Whitecat’s ESP32 N1 Combines Espressif’s ESP32 MCU with a LoRa Transceiver on a Single Board

Espressif’s ESP32 SoC can be found in a host of development boards- including the Banana Pi, and Adafruit’s HUZZAH32. It’s even found its…

Cabe Atwell
5 years ago

Espressif’s ESP32 SoC can be found in a host of development boards — like the Banana Pi and Adafruit’s HUZZAH32. It’s even found its way into Whitecat’s ESP32 N1, which is loaded with a LoRa transceiver for long-range data transfers using minimal power. The ESP32 N1 combines both an ESP32 and LoRa on the same board, and acts as an alternative to the Pycom LoPy, although it runs Lua-ROTS over MicroPython.

The ESP32 N1 is packed with features, including a dual-core Tensilica LX6 microprocessor (520Kb of SRAM, 4Mb of Flash), LoRa WAN transceiver (868MHz Europe/915MHz US) with onboard antenna/u.FL connector for external antenna, Wi-Fi 802.11b/g/n transceiver, and dual-mode Bluetooth (classic/BLE).

The board sports the same I/O options you will find on comparable boards, such as a pair of 16-pin headers with I2C, SPI, I2S, SDIO, UART, CAN, Ethernet, IR, PWM, DAC, and ADC. Power is supplied with a 3.3 to 5.5V input voltage regulator, along with another regulator to power on/off sensors connected to the GPIO.

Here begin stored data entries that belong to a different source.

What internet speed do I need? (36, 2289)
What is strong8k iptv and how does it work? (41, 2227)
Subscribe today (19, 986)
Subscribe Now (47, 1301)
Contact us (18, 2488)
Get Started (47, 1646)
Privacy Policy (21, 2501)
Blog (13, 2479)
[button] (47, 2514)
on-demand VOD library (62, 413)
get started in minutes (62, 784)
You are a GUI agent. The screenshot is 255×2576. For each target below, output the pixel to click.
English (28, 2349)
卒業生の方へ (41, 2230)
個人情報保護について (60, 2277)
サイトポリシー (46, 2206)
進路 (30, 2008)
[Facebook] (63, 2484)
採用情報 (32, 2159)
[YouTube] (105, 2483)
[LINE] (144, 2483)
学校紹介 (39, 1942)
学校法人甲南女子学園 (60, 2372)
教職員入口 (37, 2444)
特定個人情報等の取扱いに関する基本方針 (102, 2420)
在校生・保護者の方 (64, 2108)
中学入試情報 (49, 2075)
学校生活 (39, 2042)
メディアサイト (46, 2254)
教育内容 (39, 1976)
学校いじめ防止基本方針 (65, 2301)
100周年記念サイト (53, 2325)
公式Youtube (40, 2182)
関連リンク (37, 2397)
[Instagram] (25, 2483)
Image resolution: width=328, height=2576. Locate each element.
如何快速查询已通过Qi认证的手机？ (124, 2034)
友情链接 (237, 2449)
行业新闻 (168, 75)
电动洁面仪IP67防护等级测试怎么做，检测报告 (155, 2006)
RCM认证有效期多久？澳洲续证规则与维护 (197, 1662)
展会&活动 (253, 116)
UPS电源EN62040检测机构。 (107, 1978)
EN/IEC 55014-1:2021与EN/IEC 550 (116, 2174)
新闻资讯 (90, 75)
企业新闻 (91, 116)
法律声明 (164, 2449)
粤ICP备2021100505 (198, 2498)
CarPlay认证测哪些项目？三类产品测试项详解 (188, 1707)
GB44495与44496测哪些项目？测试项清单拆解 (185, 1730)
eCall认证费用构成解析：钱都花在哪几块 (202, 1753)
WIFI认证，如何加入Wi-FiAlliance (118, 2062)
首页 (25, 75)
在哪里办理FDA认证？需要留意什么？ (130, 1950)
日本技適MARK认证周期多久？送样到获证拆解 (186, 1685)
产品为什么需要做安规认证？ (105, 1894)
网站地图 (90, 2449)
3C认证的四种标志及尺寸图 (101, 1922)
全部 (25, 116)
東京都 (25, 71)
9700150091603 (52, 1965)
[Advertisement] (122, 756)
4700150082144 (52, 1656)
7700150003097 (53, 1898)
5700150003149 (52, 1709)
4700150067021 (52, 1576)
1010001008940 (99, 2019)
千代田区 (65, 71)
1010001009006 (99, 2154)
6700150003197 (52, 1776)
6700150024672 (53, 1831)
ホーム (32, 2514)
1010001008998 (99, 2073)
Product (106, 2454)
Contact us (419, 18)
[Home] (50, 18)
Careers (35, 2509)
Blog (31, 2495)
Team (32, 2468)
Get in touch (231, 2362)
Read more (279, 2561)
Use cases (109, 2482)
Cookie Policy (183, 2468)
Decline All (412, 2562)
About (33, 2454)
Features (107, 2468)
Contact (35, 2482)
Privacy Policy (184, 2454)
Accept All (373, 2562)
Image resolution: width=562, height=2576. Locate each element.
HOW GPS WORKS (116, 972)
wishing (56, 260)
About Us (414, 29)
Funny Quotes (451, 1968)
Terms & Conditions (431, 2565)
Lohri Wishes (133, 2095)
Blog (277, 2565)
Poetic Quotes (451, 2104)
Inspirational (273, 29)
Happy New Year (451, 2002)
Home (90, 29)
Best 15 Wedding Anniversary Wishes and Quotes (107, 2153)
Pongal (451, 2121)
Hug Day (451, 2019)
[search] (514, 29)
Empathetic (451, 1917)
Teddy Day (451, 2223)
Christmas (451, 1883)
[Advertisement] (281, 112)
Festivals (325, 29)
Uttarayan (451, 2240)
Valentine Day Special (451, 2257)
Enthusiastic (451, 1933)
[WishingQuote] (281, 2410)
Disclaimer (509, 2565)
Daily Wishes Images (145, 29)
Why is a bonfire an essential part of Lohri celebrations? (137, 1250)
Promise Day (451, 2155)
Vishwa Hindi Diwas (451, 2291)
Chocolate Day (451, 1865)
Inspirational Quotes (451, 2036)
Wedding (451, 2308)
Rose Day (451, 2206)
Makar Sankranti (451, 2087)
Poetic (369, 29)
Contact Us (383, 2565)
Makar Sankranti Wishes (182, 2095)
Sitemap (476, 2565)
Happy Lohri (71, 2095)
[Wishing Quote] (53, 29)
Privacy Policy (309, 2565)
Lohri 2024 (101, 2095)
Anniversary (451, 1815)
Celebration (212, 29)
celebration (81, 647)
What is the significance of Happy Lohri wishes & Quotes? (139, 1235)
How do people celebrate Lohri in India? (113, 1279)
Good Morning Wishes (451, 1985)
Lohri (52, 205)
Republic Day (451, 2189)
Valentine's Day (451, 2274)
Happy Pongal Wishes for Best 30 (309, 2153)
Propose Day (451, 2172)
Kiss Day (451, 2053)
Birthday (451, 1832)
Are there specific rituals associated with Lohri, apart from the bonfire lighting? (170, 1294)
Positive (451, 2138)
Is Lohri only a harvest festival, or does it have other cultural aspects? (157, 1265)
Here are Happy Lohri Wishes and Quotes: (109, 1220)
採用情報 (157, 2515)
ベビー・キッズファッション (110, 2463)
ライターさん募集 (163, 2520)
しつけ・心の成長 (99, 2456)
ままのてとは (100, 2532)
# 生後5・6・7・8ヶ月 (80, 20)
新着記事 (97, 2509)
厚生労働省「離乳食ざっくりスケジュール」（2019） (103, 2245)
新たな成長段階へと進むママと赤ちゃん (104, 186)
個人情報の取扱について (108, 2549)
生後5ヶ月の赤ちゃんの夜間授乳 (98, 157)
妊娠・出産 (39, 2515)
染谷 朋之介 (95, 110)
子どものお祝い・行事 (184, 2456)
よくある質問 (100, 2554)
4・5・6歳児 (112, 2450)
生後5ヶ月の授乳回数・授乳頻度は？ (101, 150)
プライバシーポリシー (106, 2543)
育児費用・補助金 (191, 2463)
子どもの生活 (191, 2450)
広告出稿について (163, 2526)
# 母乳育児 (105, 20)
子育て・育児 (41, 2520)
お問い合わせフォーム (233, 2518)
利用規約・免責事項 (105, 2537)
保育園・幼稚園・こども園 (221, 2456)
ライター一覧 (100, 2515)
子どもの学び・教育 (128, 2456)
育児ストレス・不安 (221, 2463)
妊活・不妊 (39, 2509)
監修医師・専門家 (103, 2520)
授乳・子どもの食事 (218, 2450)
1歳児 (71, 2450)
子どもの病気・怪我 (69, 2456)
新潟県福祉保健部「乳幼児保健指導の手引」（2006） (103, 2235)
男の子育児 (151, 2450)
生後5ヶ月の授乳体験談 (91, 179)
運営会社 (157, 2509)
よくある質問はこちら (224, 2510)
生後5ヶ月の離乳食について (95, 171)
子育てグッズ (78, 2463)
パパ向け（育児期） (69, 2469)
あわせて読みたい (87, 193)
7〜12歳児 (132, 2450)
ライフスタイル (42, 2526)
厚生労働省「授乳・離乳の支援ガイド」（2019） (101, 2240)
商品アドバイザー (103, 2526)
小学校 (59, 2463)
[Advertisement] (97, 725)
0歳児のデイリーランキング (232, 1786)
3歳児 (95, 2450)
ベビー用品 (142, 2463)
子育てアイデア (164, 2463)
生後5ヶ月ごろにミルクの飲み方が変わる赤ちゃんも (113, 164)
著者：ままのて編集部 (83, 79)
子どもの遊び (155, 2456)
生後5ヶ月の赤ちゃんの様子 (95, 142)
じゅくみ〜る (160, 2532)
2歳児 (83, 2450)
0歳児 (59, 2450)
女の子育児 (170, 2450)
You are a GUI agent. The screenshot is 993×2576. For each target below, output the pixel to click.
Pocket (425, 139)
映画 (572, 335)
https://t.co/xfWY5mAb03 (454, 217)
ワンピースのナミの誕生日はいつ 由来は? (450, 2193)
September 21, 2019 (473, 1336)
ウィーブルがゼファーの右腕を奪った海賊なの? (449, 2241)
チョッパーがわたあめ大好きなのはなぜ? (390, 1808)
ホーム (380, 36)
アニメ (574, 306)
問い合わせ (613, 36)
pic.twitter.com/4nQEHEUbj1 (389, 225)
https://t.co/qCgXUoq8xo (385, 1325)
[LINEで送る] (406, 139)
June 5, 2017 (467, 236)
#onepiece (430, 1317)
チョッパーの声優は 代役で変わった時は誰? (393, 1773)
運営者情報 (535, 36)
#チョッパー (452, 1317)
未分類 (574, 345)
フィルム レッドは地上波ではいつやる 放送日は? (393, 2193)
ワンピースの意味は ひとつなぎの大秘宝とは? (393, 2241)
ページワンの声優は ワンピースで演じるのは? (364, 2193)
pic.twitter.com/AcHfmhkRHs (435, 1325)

By default, the ESP32 N1 uses the Lua RTOS operating system, which was designed to run on other embedded systems like the ESP32, ESP8266, and PIC32MZ development boards. As far as programming is concerned, the ESP32 N1 uses the Whitecat IDE, offering two options via Lua programming language or using a block-based GUI interface. According to Whitecat, “No matter if you use blocks or Lua, both forms of programming are made from the Whitecat IDE. It is cross-platform and localized.”